Não vou a cemitérios no dia 2 de novembro (vou em outros dias, e também sempre visito cemitérios quando viajo), mas penso bastante nos que se foram. Neste ano, amigos, filhos de amigos, meu tio e meu pai, uma ferida ainda não suturada. E me recordo de tanta gente: Celso, Isanulfo, Servito… Lembro-me do Diogo, que me dizia que iria morrer com 30 e poucos anos e cumpriu a promessa, o sacana. E da Palmeiras de Goiás da minha infância, quase toda morta, meu avô, muitos tios e tias, a própria ideia de “Palmeiras de Goiás”, com suas casas — também mortas? — em que eu me perdia dos adultos (o que eu não daria hoje, meus Deus, para me perder “dos adultos” por uns poucos dias…).
E há os mortos em vida: doem tanto quanto os demais. Os amigos que nos traíram, os amores que se perderam (esses sangram todos os dias), as boas coisas em nós que deixamos petrificar. A gente vai ficando meio de borco com tanto peso (e Drummond transformou isso em arte na sua reunião de vivos e mortos do imensamente belo “A Mesa”. Não conhecem? Azar de vocês…). Fazer o quê? “O sertão é dentro de nós.”
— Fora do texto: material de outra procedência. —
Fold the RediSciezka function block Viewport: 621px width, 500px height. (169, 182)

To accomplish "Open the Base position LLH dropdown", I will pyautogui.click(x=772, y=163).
Há a ideia de que tudo morre para que exista renascimento, dizem-nos as religiões e a biologia nos comprova. Tudo muito belo, mas os renascimentos são para os outros, para o continuar da vida aqui no tal vale de lágrimas; para nós, aqui e agora, nada renascerá. O sobrinho novo renova a vida da família, mas não traz em si o que amávamos no pai que se foi; o novo amor vem com algum travo da morte do anterior; e o novo dia chega inevitavelmente com a ideia de finitude que nos persegue. Existe, e todos nos espantamos com isso, quem parece conseguir largar esses pesos com algum ar de convicta força — mas eu os olho e sei que a âncora do passado está ali para os fundear, ainda que disfarcem; restará apenas saber se o fundo em que ela repousará será firme ou instável (no meu caso, a âncora cai sempre em pântano movediço).
“Esta vida está cheia de ocultos caminhos. Se o senhor souber, sabe; não sabendo, não me entenderá.”